Eurostar’dan Veolia’ya Demiryolları
Bugün tarihli Le Monde’un ikinci başlığı, “Eurostar Seferleri Yeniden Başladı Ama Polemik Sürüyor” olmuş. Paris-Londra arasında çalışan Çok Hızlı Tren (TGV) Eurostar seferlerinin, Manş Tüneli’ne girerken meydana gelen ısı farkının doğurduğu teknik nedenlerle 4 gün felce uğramasının ardından, dün normalleşme başlamış. Ancak teknik aksaklık kadar, işletmecilik ve halkla ilişkiler sorunları yetkili ve ilgili mercilerde yoğun bir tartışma başlatmış. Yaşananların sorumlularının bulunup, hesabının verilmesi isteniyormuş.

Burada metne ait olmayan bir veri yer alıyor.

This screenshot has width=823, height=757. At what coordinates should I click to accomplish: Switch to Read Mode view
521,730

Bu sabah demiryolu taşımacılığına manşetten değinen bir gazete de Le Figaro olmuş: “Veolia SNCF’e Karşı TGV Kullanacak”. Fransız kamusunun tekelinde olan SNCF, Devlet Demiryolları İşletmeciliği özelleştirmeye açılma sürecinde yakın gelecekte Veolia şirketinin rekabetiyle karşı karşıya gelecekmiş. İtalyan Trenitalia şirketiyle anlaşan Veolia 2012’den itibaren Paris-Lyon, Paris-Lille-Londra ve Paris-Strasbourg hatlarında özel TGV trenleri kullanmaya karar vermiş.

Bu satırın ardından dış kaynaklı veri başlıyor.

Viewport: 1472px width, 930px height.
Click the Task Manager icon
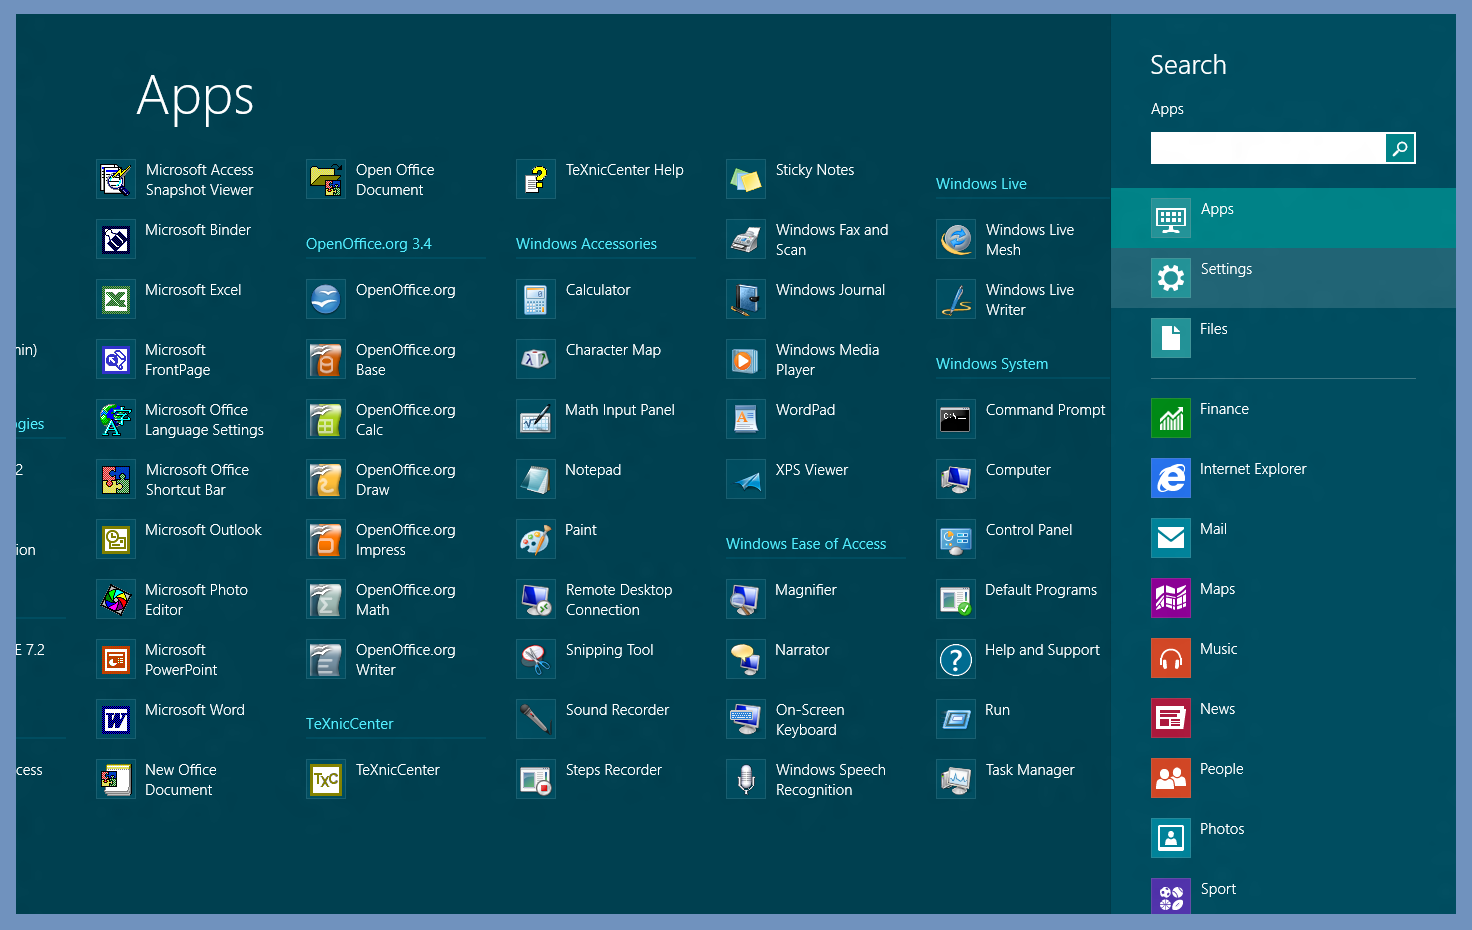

Kongo’dan Honduras Katliam
La Croix “Demokratik Kongo Cumhuriyet’nin Doğusu Milislerin Yasası Altında” başlığıyla aktardığı büyük röportajında Kara Afrika’nın çileli ülkelerinden Demokratik Kongo Cumhuriyeti’nin Kuzey Kivu bölgesinde tüm denetim ve yetkinin isyancı milislerin elinde olduğunu ve bu “savaş ağaları”nın hem düzenli ordu, hem de BM Mavi Miğferli sözümona barış gücü rolü oynadıklarını yazmış. Bölge halkı baskılar nedeniyle sürekli kaçmak ve göç etmek zorundaymış.
“Honduras: Susunuz, Katlediyoruz !” manşetini atan L’Humanité ise bir başka insani felaketin yaşandığı bölgeye, Orta Amerika’nın yoksul ülkesi Honduras’ta olup bitenlere eğilmiş. 28 Haziran’da yapılan askeri darbeden sonra 42 siyasi cinayet işlenmiş, resmen 120 kişi kaybolmuş ve yaklaşık 4000 kişi de tamamen keyfi biçimde hapishanelerde tutukluyormuş. ABD ve uyduları hariç hiç bir ülke Honduras’taki yeni rejimi tanımıyormuş.
Yeni Filmler
Her Çarşamba olduğu gibi gündelik gazeteler bugün gösterime giren yeni filmleri tanıtan ekler ve sayfalarla yayınlanmışlar. Eleştiri yazıları özellikle üç esere öncelik tanımış. İranlı yönetmen Bahman Ghobadi’nin resmi makamlardan izin almayarak çektiği, Rock düşkünü gençlerin yasa dışı serüvenlerini anlatan “Les Chats Persans / İranlı Kediler” ve Amerikalı usta Francis Ford Coppola’nın “Tetro”su ilk ağızda üstünde konuşulan filmler.
Balkanlardaki tarihsel gerginliği, eski Yugoslavya’nın parçalanmasından sonra çıkan savaşın kanlı kalıntılarını temizlemek amacıyla çevrilen bir film dikkatimizi çekti, “Honeymoons”. Sırp sinemacı Goran Paskaljevic’in Arnavut senaryo yazarlar ve oyuncularla birlikte hazırladığı eser Avrupa Birliği heyecanıyla yanan Sırp ve Arnavut gençlerini hikâyesini anlatıyormuş. Paskaljeviç 1998’de o dönemdeki barış yanlısı faaliyetleri nedeniyle çok önemli bir Sırp gazetesi, Politika tarafından “Sırbistan’ın En Büyük Haini” ilan edilmişmiş.
Goran Paskaljevic'in bugün gösterime giren Sırp-Arnavut ortak yapımı yeni filmi "Honeymoons"un afişi.